Problem statement
When you find the line with "Об Университете (98, 187)" among the records below, reproduce it and each line after it exactly, ending with the line with "Списки зачисленных - ЗАОЧНАЯ ФОРМА (2-я".

Collected data entries
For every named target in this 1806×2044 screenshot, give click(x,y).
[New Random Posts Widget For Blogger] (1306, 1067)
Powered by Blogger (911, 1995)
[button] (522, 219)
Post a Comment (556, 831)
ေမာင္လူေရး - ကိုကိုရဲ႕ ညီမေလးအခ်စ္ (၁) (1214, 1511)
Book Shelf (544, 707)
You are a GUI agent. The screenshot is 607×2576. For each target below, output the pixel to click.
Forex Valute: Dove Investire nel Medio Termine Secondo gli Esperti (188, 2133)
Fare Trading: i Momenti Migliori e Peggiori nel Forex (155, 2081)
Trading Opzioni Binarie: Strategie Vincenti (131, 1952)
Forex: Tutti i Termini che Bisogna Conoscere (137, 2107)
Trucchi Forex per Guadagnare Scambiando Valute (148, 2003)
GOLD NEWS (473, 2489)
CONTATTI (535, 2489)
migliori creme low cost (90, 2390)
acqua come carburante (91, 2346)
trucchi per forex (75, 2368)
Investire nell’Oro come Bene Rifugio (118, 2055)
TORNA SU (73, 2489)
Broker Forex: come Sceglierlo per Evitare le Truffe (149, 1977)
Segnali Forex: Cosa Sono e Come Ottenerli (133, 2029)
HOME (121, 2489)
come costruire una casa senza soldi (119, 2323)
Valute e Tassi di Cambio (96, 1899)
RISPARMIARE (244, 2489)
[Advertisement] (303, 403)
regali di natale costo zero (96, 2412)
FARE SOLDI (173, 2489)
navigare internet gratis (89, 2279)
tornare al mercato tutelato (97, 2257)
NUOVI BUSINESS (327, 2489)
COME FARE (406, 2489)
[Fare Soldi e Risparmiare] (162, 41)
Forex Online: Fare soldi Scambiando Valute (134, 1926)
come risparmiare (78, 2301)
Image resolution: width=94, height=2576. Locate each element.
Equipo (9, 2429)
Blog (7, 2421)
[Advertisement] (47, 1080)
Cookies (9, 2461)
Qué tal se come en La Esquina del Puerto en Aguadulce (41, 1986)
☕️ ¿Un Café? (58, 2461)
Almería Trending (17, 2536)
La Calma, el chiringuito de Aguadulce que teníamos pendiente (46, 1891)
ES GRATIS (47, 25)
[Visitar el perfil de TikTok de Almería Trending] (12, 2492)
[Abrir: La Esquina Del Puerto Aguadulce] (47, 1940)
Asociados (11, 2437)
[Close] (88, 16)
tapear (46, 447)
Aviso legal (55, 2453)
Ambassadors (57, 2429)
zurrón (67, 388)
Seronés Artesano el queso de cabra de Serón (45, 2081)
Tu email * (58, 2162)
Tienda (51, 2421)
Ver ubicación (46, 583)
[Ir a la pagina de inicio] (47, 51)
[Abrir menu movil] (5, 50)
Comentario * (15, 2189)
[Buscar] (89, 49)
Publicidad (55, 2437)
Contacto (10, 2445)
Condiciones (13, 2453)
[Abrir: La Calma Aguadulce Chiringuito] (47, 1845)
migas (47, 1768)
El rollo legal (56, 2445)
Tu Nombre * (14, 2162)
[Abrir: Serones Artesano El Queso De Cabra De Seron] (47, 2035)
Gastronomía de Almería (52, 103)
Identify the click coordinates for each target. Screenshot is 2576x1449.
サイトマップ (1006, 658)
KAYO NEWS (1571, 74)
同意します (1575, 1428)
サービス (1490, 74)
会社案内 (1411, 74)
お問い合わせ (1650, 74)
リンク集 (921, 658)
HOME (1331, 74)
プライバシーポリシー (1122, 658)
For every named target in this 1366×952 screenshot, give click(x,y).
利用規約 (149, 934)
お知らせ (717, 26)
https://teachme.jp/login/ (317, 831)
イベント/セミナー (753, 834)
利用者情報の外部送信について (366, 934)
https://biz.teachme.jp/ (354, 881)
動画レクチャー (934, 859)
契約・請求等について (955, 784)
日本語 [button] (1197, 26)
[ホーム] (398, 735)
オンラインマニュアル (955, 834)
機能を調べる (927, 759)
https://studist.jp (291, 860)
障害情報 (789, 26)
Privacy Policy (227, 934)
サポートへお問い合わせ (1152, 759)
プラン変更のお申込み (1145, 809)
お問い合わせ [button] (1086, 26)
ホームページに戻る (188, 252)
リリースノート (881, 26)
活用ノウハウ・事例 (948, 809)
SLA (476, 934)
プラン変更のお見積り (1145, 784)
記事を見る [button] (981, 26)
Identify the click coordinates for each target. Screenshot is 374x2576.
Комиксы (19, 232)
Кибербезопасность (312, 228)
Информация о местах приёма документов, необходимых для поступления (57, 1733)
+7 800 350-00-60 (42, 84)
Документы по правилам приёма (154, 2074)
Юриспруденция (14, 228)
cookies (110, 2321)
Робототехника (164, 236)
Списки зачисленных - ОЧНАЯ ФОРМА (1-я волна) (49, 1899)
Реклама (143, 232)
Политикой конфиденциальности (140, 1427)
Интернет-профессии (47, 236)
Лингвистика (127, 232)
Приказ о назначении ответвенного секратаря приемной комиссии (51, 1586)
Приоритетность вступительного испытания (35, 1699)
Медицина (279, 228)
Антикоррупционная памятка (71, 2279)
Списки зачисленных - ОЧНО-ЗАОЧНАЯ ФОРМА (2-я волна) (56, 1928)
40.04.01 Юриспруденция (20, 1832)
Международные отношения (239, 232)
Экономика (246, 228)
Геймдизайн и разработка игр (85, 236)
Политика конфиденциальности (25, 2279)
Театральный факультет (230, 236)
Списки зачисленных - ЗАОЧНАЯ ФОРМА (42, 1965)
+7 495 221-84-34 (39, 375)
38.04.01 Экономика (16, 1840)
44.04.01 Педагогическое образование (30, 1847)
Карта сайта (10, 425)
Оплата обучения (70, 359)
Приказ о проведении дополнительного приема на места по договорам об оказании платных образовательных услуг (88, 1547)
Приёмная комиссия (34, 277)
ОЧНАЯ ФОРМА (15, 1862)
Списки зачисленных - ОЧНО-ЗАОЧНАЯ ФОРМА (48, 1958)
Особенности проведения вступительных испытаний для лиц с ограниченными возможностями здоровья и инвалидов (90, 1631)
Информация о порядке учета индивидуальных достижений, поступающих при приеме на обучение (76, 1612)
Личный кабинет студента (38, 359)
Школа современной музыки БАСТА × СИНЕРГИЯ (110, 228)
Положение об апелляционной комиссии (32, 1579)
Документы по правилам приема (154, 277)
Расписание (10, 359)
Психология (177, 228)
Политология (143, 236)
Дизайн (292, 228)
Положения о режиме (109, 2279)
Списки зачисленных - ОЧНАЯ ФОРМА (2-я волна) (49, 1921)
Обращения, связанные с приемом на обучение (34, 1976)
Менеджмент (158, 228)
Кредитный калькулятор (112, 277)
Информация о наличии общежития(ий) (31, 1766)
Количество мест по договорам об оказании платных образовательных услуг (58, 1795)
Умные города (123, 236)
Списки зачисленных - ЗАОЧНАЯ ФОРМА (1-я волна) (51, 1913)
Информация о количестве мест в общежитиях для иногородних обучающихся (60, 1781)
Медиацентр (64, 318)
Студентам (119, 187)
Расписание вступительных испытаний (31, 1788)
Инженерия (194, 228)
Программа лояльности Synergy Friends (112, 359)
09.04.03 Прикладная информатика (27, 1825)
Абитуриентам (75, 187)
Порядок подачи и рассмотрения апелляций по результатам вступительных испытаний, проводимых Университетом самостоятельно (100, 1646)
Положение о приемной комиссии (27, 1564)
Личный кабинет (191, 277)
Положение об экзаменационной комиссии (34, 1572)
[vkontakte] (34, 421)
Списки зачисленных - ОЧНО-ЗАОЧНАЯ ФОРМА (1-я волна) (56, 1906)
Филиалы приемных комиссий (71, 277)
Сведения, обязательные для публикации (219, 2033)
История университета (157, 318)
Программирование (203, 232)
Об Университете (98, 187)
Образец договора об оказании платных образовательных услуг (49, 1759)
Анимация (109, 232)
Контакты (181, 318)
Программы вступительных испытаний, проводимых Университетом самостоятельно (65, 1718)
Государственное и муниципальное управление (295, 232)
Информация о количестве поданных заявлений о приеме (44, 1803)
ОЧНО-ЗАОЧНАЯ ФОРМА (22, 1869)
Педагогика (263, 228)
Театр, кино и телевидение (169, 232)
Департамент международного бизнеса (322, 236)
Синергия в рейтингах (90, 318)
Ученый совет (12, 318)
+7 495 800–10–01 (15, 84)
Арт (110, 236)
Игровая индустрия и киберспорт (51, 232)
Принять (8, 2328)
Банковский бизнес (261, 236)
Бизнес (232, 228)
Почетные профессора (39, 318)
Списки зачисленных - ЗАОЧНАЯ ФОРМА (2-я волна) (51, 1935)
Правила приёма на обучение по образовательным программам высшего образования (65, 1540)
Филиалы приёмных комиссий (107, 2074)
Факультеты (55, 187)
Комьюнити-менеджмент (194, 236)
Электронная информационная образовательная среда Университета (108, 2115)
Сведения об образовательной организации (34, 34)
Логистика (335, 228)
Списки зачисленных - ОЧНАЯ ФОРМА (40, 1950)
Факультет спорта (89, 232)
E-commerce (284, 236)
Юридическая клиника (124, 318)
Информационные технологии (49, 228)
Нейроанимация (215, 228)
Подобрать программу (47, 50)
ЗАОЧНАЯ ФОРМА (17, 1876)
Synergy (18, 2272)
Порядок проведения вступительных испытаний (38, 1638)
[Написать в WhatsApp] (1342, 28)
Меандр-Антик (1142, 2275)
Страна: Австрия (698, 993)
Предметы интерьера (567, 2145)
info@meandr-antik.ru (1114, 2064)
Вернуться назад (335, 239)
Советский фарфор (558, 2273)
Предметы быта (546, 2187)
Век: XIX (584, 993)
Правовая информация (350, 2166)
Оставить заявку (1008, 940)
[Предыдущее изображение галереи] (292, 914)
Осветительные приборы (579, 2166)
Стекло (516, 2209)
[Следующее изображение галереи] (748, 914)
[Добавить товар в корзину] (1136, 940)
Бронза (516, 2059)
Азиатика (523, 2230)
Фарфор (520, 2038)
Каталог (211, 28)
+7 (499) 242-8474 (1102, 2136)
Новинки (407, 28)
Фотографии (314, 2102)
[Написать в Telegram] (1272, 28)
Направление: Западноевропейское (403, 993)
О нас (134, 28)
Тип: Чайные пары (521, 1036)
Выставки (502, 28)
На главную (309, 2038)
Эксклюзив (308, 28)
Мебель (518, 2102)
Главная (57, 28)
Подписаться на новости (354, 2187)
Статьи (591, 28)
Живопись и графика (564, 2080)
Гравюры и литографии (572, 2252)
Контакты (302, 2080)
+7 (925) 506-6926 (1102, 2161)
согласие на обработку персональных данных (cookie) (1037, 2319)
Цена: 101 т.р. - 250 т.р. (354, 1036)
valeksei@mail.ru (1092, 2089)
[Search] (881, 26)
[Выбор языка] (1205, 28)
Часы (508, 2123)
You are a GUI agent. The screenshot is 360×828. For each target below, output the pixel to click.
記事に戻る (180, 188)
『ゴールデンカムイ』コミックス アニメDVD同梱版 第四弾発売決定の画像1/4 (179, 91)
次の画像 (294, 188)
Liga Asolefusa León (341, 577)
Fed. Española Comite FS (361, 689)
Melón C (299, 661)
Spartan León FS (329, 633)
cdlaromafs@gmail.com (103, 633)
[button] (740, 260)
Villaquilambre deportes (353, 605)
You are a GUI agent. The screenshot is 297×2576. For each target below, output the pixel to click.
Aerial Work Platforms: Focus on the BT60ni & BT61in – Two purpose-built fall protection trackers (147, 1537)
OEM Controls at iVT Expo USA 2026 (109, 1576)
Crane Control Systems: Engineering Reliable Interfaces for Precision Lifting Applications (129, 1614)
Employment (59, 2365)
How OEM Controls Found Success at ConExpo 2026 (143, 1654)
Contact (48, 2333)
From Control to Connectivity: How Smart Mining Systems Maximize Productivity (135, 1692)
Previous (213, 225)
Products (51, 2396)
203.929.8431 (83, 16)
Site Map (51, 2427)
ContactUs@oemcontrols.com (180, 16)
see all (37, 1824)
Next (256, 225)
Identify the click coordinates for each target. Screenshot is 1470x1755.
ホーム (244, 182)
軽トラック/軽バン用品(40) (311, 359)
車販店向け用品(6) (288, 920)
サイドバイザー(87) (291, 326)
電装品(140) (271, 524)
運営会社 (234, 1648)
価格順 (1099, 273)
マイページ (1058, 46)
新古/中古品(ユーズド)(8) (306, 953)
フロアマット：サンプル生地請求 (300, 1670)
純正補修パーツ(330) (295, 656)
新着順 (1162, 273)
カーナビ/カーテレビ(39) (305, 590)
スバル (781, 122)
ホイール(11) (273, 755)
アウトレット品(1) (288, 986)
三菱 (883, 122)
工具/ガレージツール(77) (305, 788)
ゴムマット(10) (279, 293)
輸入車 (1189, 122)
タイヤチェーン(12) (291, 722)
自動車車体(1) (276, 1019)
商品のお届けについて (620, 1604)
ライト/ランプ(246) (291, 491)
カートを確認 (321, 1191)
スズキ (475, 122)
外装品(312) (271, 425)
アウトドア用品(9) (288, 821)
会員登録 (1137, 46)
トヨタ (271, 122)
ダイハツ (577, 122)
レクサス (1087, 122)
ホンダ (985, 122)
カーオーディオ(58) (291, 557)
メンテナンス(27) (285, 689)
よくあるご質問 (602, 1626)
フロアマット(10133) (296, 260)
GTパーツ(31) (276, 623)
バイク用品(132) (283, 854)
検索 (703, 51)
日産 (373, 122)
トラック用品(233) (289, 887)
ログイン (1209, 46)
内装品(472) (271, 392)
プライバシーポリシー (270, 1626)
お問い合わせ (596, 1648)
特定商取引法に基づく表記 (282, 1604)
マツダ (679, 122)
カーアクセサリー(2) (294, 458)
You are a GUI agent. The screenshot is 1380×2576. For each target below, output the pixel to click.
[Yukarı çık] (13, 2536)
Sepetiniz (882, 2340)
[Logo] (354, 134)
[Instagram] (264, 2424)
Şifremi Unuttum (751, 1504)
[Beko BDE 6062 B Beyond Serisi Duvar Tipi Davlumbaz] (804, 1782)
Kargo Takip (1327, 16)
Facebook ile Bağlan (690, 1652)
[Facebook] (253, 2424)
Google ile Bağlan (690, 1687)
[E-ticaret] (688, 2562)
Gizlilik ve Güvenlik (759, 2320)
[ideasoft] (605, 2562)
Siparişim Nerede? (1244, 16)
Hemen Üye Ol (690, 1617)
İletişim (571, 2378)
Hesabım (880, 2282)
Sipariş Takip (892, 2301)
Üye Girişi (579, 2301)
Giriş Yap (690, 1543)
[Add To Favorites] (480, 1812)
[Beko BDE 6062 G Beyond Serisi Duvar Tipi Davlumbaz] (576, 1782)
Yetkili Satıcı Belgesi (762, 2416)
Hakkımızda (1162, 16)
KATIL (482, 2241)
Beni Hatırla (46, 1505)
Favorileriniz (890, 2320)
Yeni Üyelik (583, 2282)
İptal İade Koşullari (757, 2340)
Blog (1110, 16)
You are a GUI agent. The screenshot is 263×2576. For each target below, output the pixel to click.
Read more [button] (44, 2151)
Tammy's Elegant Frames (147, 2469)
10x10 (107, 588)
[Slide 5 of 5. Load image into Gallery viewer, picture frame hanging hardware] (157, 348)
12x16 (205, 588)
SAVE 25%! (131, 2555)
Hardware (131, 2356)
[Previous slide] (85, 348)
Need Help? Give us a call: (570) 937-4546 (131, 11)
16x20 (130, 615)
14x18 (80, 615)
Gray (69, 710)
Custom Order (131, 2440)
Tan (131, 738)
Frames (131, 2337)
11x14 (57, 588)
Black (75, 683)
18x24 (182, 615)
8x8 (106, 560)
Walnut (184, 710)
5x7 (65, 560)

Response
Об Университете (98, 187)
Образец договора об оказании платных образовательных услуг (49, 1759)
Анимация (109, 232)
Контакты (181, 318)
Программы вступительных испытаний, проводимых Университетом самостоятельно (65, 1718)
Государственное и муниципальное управление (295, 232)
Информация о количестве поданных заявлений о приеме (44, 1803)
ОЧНО-ЗАОЧНАЯ ФОРМА (22, 1869)
Педагогика (263, 228)
Театр, кино и телевидение (169, 232)
Департамент международного бизнеса (322, 236)
Синергия в рейтингах (90, 318)
Ученый совет (12, 318)
+7 495 800–10–01 (15, 84)
Арт (110, 236)
Игровая индустрия и киберспорт (51, 232)
Принять (8, 2328)
Банковский бизнес (261, 236)
Бизнес (232, 228)
Почетные профессора (39, 318)
Списки зачисленных - ЗАОЧНАЯ ФОРМА (2-я волна) (51, 1935)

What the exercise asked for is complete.